Mar. 17, 2000 Study Offers Hope for Patients With Age-Related Memory Loss and Disorders Such as Parkinson's and Schizophrenia
New Haven, Conn. -- Working memory loss can be reversed using a short-term drug regimen that produces long-lasting effects, a Yale study has found.
Results from this study led by Stacy Castner at Yale School of Medicine may ultimately lead to new treatment strategies for those who have lost working or short-term memory. The team's past studies suggest that long-term treatment with antipsychotic medications for diseases such as schizophrenia, decrease the number of D1 receptors in cortical neurons. D1 receptors are one of five known dopamine receptors, which control memory function.
Published in the March 17 issue of Science, results from this new study show that long-term treatment with antipsychotic drugs produces memory impairments when the treatment lasts over several months.
"We also found that the memory deficits produced by anti-psychotic drugs can be reversed by stimulating D1 receptors with a D1 agonist-a drug that stimulates mainly D1 receptors," said Castner, associate research scientist at Yale School of Medicine.
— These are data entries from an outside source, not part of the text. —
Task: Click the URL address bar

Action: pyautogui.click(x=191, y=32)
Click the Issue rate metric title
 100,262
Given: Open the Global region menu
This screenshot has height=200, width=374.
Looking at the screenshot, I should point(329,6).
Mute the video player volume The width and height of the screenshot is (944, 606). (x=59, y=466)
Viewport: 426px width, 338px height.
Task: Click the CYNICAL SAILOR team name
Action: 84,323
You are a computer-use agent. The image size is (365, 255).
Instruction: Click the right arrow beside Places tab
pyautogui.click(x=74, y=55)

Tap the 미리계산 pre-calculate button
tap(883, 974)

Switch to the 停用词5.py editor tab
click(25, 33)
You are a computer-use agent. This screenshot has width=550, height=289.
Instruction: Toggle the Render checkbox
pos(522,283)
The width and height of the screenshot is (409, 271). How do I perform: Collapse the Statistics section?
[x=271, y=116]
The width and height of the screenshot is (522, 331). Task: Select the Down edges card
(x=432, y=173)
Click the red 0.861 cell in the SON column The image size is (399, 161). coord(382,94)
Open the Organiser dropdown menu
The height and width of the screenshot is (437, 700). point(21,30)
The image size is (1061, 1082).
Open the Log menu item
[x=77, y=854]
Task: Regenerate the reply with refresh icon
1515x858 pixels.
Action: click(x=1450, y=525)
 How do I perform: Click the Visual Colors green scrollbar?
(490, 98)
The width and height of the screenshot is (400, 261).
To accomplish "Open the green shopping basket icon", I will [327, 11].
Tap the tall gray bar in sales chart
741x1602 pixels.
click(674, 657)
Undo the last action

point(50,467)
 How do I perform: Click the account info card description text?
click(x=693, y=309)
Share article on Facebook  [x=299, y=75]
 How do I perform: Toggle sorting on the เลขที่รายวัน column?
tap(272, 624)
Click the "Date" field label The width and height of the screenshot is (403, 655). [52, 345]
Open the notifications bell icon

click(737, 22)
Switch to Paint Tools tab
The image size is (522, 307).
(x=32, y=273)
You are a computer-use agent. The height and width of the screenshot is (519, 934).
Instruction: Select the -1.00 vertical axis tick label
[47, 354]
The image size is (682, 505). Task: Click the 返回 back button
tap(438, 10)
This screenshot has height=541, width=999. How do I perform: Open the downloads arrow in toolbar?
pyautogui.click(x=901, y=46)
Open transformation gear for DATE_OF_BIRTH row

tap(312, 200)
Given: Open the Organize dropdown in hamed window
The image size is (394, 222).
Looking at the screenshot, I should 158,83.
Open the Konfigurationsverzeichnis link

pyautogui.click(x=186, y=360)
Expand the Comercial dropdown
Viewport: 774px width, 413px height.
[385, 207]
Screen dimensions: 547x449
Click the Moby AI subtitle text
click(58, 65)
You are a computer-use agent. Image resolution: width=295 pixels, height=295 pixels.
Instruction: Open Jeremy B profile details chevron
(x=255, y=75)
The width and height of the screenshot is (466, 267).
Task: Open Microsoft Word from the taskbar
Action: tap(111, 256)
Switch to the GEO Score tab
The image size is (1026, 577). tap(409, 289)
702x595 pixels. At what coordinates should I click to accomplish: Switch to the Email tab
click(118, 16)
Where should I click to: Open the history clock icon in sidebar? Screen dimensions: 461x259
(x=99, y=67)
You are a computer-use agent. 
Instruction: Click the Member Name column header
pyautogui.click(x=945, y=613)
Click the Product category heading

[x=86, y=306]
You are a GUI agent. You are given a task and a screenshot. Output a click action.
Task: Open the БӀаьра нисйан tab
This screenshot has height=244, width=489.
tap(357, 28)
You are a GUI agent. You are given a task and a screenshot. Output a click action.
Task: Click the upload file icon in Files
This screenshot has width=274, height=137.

The D1 agonist used in the study was ABT-431, an experimental and not yet available drug which effectively reversed memory loss in six primates. The improvements have been sustained for more than a year.
The return of short-term memory, which is often lost due to age and diseases such as schizophrenia and Parkinson's, is critical because short-term memory allows individuals to briefly hold information in mind while the knowledge is processed to determine an appropriate action.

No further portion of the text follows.